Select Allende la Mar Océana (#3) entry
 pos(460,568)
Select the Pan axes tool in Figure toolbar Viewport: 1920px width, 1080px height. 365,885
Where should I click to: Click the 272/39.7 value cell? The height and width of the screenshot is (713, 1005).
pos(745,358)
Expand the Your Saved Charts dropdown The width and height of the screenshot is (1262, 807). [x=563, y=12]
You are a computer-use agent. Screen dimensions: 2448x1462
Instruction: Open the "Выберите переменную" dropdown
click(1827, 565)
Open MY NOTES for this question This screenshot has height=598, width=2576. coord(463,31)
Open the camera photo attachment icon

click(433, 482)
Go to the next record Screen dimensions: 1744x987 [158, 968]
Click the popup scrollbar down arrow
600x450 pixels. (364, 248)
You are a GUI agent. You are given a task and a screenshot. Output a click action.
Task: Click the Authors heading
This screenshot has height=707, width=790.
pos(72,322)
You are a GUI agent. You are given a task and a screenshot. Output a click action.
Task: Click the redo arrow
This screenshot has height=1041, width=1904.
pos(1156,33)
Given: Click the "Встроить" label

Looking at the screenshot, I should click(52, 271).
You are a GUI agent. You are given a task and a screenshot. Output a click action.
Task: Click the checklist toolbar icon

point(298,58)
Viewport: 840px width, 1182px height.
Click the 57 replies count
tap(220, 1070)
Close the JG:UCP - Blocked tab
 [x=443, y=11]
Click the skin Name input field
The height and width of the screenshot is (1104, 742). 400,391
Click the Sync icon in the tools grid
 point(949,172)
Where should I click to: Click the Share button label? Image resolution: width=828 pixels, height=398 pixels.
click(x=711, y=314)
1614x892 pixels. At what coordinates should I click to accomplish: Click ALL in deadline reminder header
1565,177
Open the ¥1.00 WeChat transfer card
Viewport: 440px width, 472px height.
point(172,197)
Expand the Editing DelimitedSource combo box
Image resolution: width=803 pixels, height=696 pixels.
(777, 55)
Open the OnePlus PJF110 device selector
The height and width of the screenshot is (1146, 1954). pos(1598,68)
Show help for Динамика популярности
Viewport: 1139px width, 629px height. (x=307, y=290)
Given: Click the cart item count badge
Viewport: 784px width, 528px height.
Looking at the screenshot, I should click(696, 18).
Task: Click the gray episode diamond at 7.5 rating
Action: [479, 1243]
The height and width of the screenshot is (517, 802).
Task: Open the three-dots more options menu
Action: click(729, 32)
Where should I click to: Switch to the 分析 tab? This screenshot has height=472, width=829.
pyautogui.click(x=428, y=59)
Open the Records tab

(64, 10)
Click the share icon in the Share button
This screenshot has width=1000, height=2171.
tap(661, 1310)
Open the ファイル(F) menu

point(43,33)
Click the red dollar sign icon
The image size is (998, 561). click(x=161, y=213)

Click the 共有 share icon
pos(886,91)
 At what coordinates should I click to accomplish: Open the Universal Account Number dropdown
------------------------------------
• Work to complete:
Arrange every line of the listing above as a Markdown table, with the row number under "Row" and the line under "Entry". Omit the blank lines.

• Reply:
| Row | Entry |
|---|---|
| 1 | Select Allende la Mar Océana (#3) entry |
| 2 |  pos(460,568) |
| 3 | Select the Pan axes tool in Figure toolbar Viewport: 1920px width, 1080px height. 365,885 |
| 4 | Where should I click to: Click the 272/39.7 value cell? The height and width of the screenshot is (713, 1005). |
| 5 | pos(745,358) |
| 6 | Expand the Your Saved Charts dropdown The width and height of the screenshot is (1262, 807). [x=563, y=12] |
| 7 | You are a computer-use agent. Screen dimensions: 2448x1462 |
| 8 | Instruction: Open the "Выберите переменную" dropdown |
| 9 | click(1827, 565) |
| 10 | Open MY NOTES for this question This screenshot has height=598, width=2576. coord(463,31) |
| 11 | Open the camera photo attachment icon |
| 12 | click(433, 482) |
| 13 | Go to the next record Screen dimensions: 1744x987 [158, 968] |
| 14 | Click the popup scrollbar down arrow |
| 15 | 600x450 pixels. (364, 248) |
| 16 | You are a GUI agent. You are given a task and a screenshot. Output a click action. |
| 17 | Task: Click the Authors heading |
| 18 | This screenshot has height=707, width=790. |
| 19 | pos(72,322) |
| 20 | You are a GUI agent. You are given a task and a screenshot. Output a click action. |
| 21 | Task: Click the redo arrow |
| 22 | This screenshot has height=1041, width=1904. |
| 23 | pos(1156,33) |
| 24 | Given: Click the "Встроить" label |
| 25 | Looking at the screenshot, I should click(52, 271). |
| 26 | You are a GUI agent. You are given a task and a screenshot. Output a click action. |
| 27 | Task: Click the checklist toolbar icon |
| 28 | point(298,58) |
| 29 | Viewport: 840px width, 1182px height. |
| 30 | Click the 57 replies count |
| 31 | tap(220, 1070) |
| 32 | Close the JG:UCP - Blocked tab |
| 33 |  [x=443, y=11] |
| 34 | Click the skin Name input field |
| 35 | The height and width of the screenshot is (1104, 742). 400,391 |
| 36 | Click the Sync icon in the tools grid |
| 37 |  point(949,172) |
| 38 | Where should I click to: Click the Share button label? Image resolution: width=828 pixels, height=398 pixels. |
| 39 | click(x=711, y=314) |
| 40 | 1614x892 pixels. At what coordinates should I click to accomplish: Click ALL in deadline reminder header |
| 41 | 1565,177 |
| 42 | Open the ¥1.00 WeChat transfer card |
| 43 | Viewport: 440px width, 472px height. |
| 44 | point(172,197) |
| 45 | Expand the Editing DelimitedSource combo box |
| 46 | Image resolution: width=803 pixels, height=696 pixels. |
| 47 | (777, 55) |
| 48 | Open the OnePlus PJF110 device selector |
| 49 | The height and width of the screenshot is (1146, 1954). pos(1598,68) |
| 50 | Show help for Динамика популярности |
| 51 | Viewport: 1139px width, 629px height. (x=307, y=290) |
| 52 | Given: Click the cart item count badge |
| 53 | Viewport: 784px width, 528px height. |
| 54 | Looking at the screenshot, I should click(696, 18). |
| 55 | Task: Click the gray episode diamond at 7.5 rating |
| 56 | Action: [479, 1243] |
| 57 | The height and width of the screenshot is (517, 802). |
| 58 | Task: Open the three-dots more options menu |
| 59 | Action: click(729, 32) |
| 60 | Where should I click to: Switch to the 分析 tab? This screenshot has height=472, width=829. |
| 61 | pyautogui.click(x=428, y=59) |
| 62 | Open the Records tab |
| 63 | (64, 10) |
| 64 | Click the share icon in the Share button |
| 65 | This screenshot has width=1000, height=2171. |
| 66 | tap(661, 1310) |
| 67 | Open the ファイル(F) menu |
| 68 | point(43,33) |
| 69 | Click the red dollar sign icon |
| 70 | The image size is (998, 561). click(x=161, y=213) |
| 71 | Click the 共有 share icon |
| 72 | pos(886,91) |
| 73 |  At what coordinates should I click to accomplish: Open the Universal Account Number dropdown |